Prior to trading forex, you'll have to open up a trading account with a forex dealer. There are no rules about how a dealer bearings a client for the services the dealer provides or that limit how much the dealer can charge. Before opening an account, you had better check with several dealers and comparison their charges also as their services.
A few firms charge a per trade commission, while other firms create their money on the spread between the offer and ask prices they give their customers. In the earlier example, the amount of the Euro spread is .0008 (the 1.2178 ask price minus the 1.2170 bid price). This means that if you purchased (or sold) the Euro and at once picked up and sold (or bought) it before the prices changed, you'd have a $.0008 loss on each Euro, or an $80 loss on a 100,000 Euro transaction. The wider the spread, the more the price has to motion before you break even.
While some forex firms promote “commission free” trading, they're still making money from your trades through the bid/ask spread. Before opening a trading account, make certain you know how all the parties affected are being compensated.
Retail forex transactions are normally ruled out by entrance into an equal but opponent transaction with the dealer. For instance, if you bought Euros with US dollars, you'd rule out the trade by selling Euros for US dollars. This as well is named an offsetting or liquidating transaction.
A lot of retail forex transactions have a settlement date when the currencies are due to be delivered. If you prefer to keep your position open beyond the settlement date, you must roll the position over to the next settlement date. Some dealers roll open positions over automatically, while other dealers may require you to request the rollover. Some dealers charge a rollover fee based upon the rate of interest differential between the two currencies in the couple. You should check into your agreement with the dealer to see what, whenever anything, you must do to roll a position over and what fees you'll pay for the rollover.
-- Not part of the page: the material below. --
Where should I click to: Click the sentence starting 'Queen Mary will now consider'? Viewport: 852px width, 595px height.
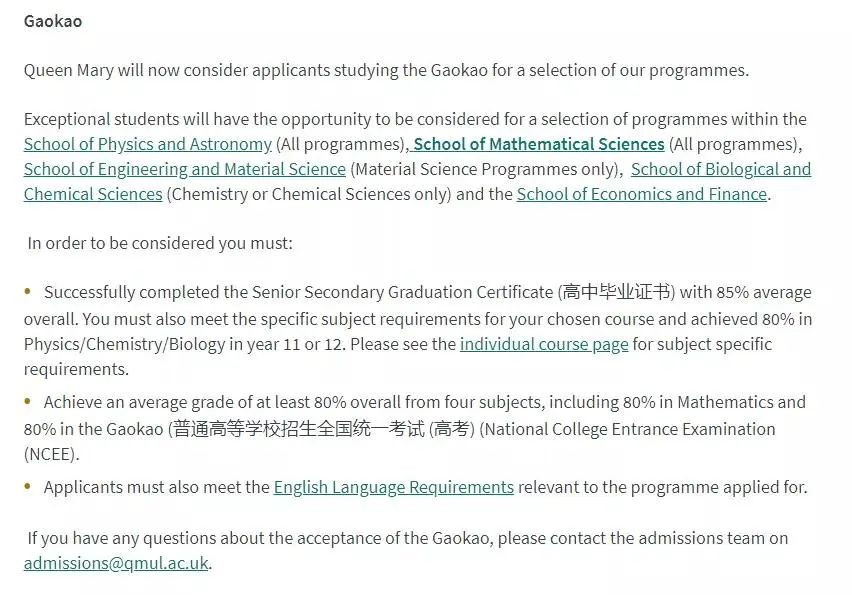click(x=386, y=70)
A few firms charge a per trade commission, while other firms create their money on the spread between the offer and ask prices they give their customers. In the earlier example, the amount of the Euro spread is .0008 (the 1.2178 ask price minus the 1.2170 bid price). This means that if you purchased (or sold) the Euro and at once picked up and sold (or bought) it before the prices changed, you'd have a $.0008 loss on each Euro, or an $80 loss on a 100,000 Euro transaction. The wider the spread, the more the price has to motion before you break even.
While some forex firms promote “commission free” trading, they're still making money from your trades through the bid/ask spread. Before opening a trading account, make certain you know how all the parties affected are being compensated.
Retail forex transactions are normally ruled out by entrance into an equal but opponent transaction with the dealer. For instance, if you bought Euros with US dollars, you'd rule out the trade by selling Euros for US dollars. This as well is named an offsetting or liquidating transaction.
A lot of retail forex transactions have a settlement date when the currencies are due to be delivered. If you prefer to keep your position open beyond the settlement date, you must roll the position over to the next settlement date. Some dealers roll open positions over automatically, while other dealers may require you to request the rollover. Some dealers charge a rollover fee based upon the rate of interest differential between the two currencies in the couple. You should check into your agreement with the dealer to see what, whenever anything, you must do to roll a position over and what fees you'll pay for the rollover.